However, writer-director Adam McKay – the other half of the Ferrell-McKay writing machine behind such films as Anchorman and Talladega Nights – may have found a way to explain the banking blurb and its absurd workings with super-slick and wickedly funny dramedy The Big Short, complete with narrator who ‘reads/answers your inner thoughts’. McKay enlists the help of other Hollywood big hitters Christian Bale, Steve Carell, Ryan Gosling and even Brad Pitt to portray real-life city folk who cashed in on the foreseeable Armageddon for the US economy.

After eccentric ex-physician turned hedge fund manager Michael Burry (Bale) predicts the US housing market’s bubble will burst when subprime lending goes sour, he starts betting against the market with the big banks. They think Burry is mad and are only too happy to accept his proposal, as the mortgage market has always been a sure thing.

Deutsche Bank’s Jared Vennett (Gosling) gets wind of Burry’s crackpot idea, and strikes a deal with traders from FrontPoint Partners, led by Mark Baum (Carell), an idealist who is fed up with the corruption in the banking sector. Meanwhile, a chance find in an investment bank lobby puts novice investors Jamie Shipley (Finn Wittrock) and Charlie Geller (John Magaro) on the scent too, but they need the help of ‘zen’ ex-trader Ben Rickert (Pitt) to make a bid. All the players now have to do is wait for the market to fall.

The financial jargon is made simpler by the distraction of actor Margot Robbie sipping champers in a bubble bath while explaining what derivatives are, while TV chef Anthony Bourdain uses cooking parallels to explain traders ‘cooking the books’. The end result is still slightly long in areas – enough to make you begin to drift, until someone says or does something outrageous to bring you back on track. The latter doesn’t take that long either. Just like its anti-heroes (those going ‘short’), the film takes no prisoners as it thunders along with the momentum – and banter – escalating as the heat is turned up. The Big Short is aimed at The Wolf on Wall Street fan for both sheer decadence and outright worshipping of greed.

Bale, Carell and Gosling each play very different Wall Street men with aplomb. The most surprising, against-type is Carell as highly stressed, socially-inept basket case Baum who likes to shout at people, wherever and whenever. Bale is a triumph as equally antisocial hedge fund manager Burry, a victim of his own brilliance. In fact, all in focus here, from Wall Street to ex-college bright kids Shipley and Geller, don’t have it easy, creating albatrosses of mounting debt around their necks until ‘pay day’ arrives. As they secretly sweat, it’s fascinating to witness how the different personalities cope in their own ways with one common goal ever in sight: money.
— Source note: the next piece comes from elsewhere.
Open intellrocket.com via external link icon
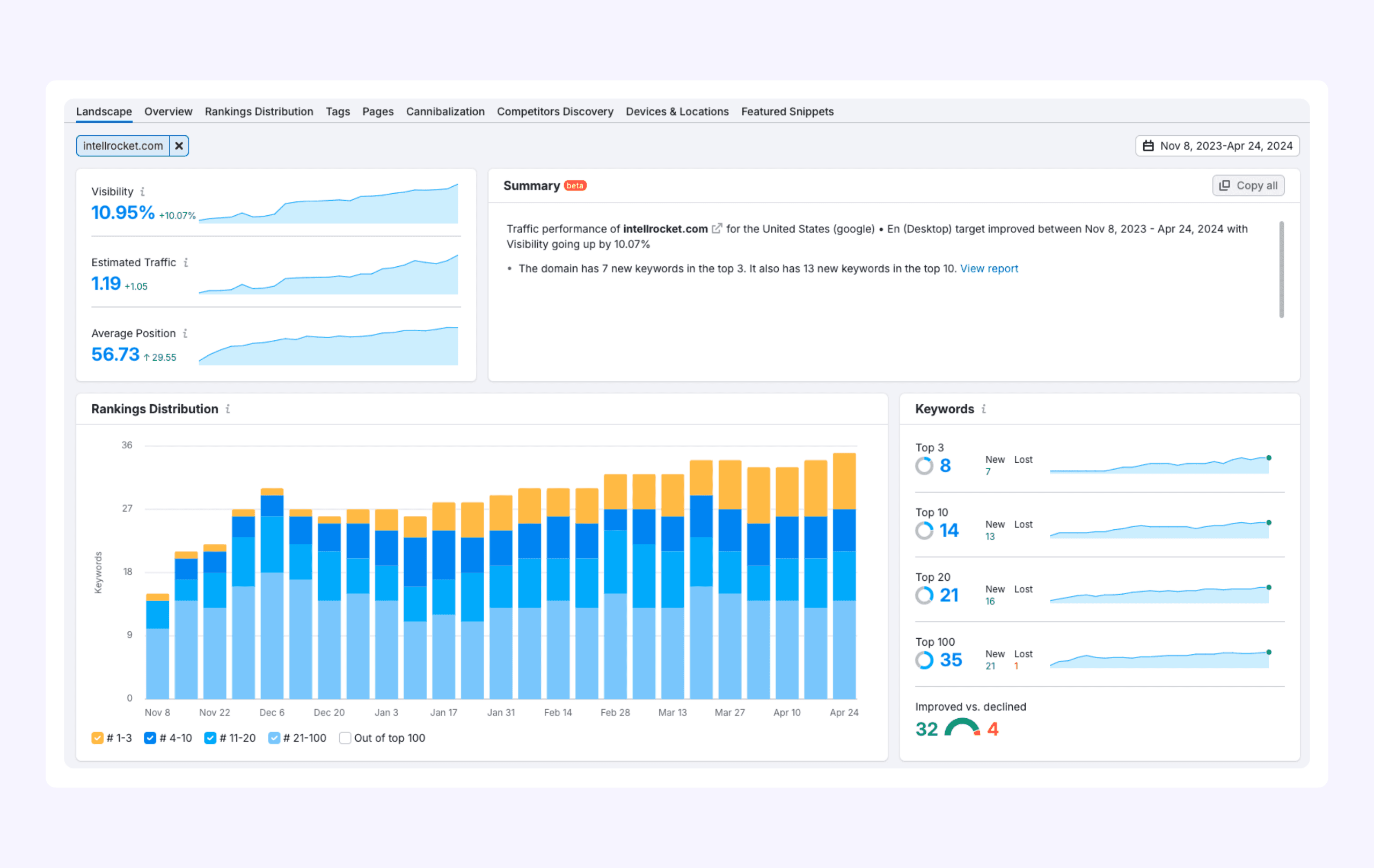1374x868 pixels. tap(717, 228)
The sleaziest rogue resembling a DiCaprio-Belfort character is Gosling’s suave but unscrupulous banker Vennett. Although slippery, ironically, he’s Baum’s genie in the end, granting his team’s wishes, even when they wish they could re-cork the bottle. However, Vennett is far from the hero of the hour either. In fact you don’t actually like any of them, but you can’t help admire their audacity and secretly revel in their power to attack the banks’ collective arrogance. It’s like backing the better of two evils.

The Big Short enlightens, appalls and thrills in equal measure. It does rely on a modicum of interest in the banking crisis and its causes and effects, but it has far more opportunity to grab an audience’s imagination with the all-star cast it delivers, the financial lingo translated, and the likes of The Wolf on Wall Street (2013) paving the way to our collective outrage/titillation. Banking on screen never had it so easy in the last few years.